#### Input for this task ####

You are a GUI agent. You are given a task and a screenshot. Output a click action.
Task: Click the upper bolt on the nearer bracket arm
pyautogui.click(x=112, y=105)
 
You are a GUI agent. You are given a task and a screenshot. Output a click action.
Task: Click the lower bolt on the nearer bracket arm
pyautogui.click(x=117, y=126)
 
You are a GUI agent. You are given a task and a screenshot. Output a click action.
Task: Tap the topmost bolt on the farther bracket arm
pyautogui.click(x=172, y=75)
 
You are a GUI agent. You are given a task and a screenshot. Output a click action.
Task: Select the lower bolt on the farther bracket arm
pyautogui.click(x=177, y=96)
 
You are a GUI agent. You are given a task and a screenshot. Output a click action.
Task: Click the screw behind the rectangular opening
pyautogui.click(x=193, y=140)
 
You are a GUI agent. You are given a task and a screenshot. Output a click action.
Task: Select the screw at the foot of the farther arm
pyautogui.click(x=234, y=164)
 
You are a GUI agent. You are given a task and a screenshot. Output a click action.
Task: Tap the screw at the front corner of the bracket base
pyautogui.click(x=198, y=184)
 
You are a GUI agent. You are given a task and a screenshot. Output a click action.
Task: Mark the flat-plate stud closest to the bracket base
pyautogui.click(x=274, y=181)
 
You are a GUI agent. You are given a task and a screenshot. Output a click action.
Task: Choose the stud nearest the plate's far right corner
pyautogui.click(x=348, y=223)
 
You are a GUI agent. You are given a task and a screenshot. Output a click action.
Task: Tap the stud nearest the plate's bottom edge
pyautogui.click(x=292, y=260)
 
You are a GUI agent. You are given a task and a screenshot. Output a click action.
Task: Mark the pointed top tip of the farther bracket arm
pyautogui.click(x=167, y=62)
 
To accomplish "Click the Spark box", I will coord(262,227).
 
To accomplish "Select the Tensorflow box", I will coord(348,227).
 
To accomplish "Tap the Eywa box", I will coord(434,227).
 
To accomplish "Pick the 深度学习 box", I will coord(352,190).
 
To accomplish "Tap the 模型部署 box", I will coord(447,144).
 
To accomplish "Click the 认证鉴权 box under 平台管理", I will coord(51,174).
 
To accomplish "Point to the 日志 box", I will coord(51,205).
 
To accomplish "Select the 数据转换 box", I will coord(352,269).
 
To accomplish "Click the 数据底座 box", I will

####

Switch each occurrence of "bolt" in the material above to "nut" and reproduce the material in full, leaving everything else unchanged.

You are a GUI agent. You are given a task and a screenshot. Output a click action.
Task: Click the upper nut on the nearer bracket arm
pyautogui.click(x=112, y=105)
 
You are a GUI agent. You are given a task and a screenshot. Output a click action.
Task: Click the lower nut on the nearer bracket arm
pyautogui.click(x=117, y=126)
 
You are a GUI agent. You are given a task and a screenshot. Output a click action.
Task: Tap the topmost nut on the farther bracket arm
pyautogui.click(x=172, y=75)
 
You are a GUI agent. You are given a task and a screenshot. Output a click action.
Task: Select the lower nut on the farther bracket arm
pyautogui.click(x=177, y=96)
 
You are a GUI agent. You are given a task and a screenshot. Output a click action.
Task: Click the screw behind the rectangular opening
pyautogui.click(x=193, y=140)
 
You are a GUI agent. You are given a task and a screenshot. Output a click action.
Task: Select the screw at the foot of the farther arm
pyautogui.click(x=234, y=164)
 
You are a GUI agent. You are given a task and a screenshot. Output a click action.
Task: Tap the screw at the front corner of the bracket base
pyautogui.click(x=198, y=184)
 
You are a GUI agent. You are given a task and a screenshot. Output a click action.
Task: Mark the flat-plate stud closest to the bracket base
pyautogui.click(x=274, y=181)
 
You are a GUI agent. You are given a task and a screenshot. Output a click action.
Task: Choose the stud nearest the plate's far right corner
pyautogui.click(x=348, y=223)
 
You are a GUI agent. You are given a task and a screenshot. Output a click action.
Task: Tap the stud nearest the plate's bottom edge
pyautogui.click(x=292, y=260)
 
You are a GUI agent. You are given a task and a screenshot. Output a click action.
Task: Mark the pointed top tip of the farther bracket arm
pyautogui.click(x=167, y=62)
 
To accomplish "Click the Spark box", I will coord(262,227).
 
To accomplish "Select the Tensorflow box", I will coord(348,227).
 
To accomplish "Tap the Eywa box", I will coord(434,227).
 
To accomplish "Pick the 深度学习 box", I will coord(352,190).
 
To accomplish "Tap the 模型部署 box", I will coord(447,144).
 
To accomplish "Click the 认证鉴权 box under 平台管理", I will coord(51,174).
 
To accomplish "Point to the 日志 box", I will coord(51,205).
 
To accomplish "Select the 数据转换 box", I will coord(352,269).
 
To accomplish "Click the 数据底座 box", I will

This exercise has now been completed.